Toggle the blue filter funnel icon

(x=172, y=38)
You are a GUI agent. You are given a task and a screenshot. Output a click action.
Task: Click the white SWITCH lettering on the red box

---

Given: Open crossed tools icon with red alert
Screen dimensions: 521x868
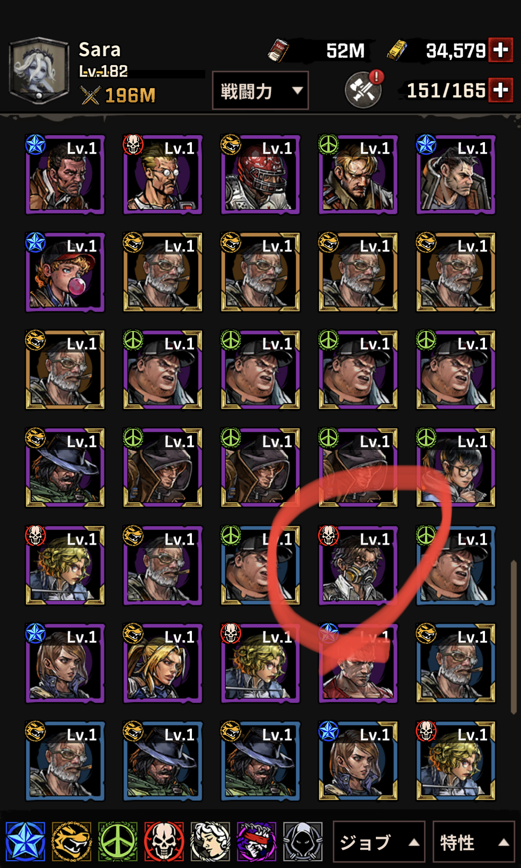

Work required: Return, with no change at all, every line in the entries above from the line containing "You are a GUI" through the line containing "Task: Click the".

Exercise response:
You are a GUI agent. You are given a task and a screenshot. Output a click action.
Task: Click the white SWITCH lettering on the red box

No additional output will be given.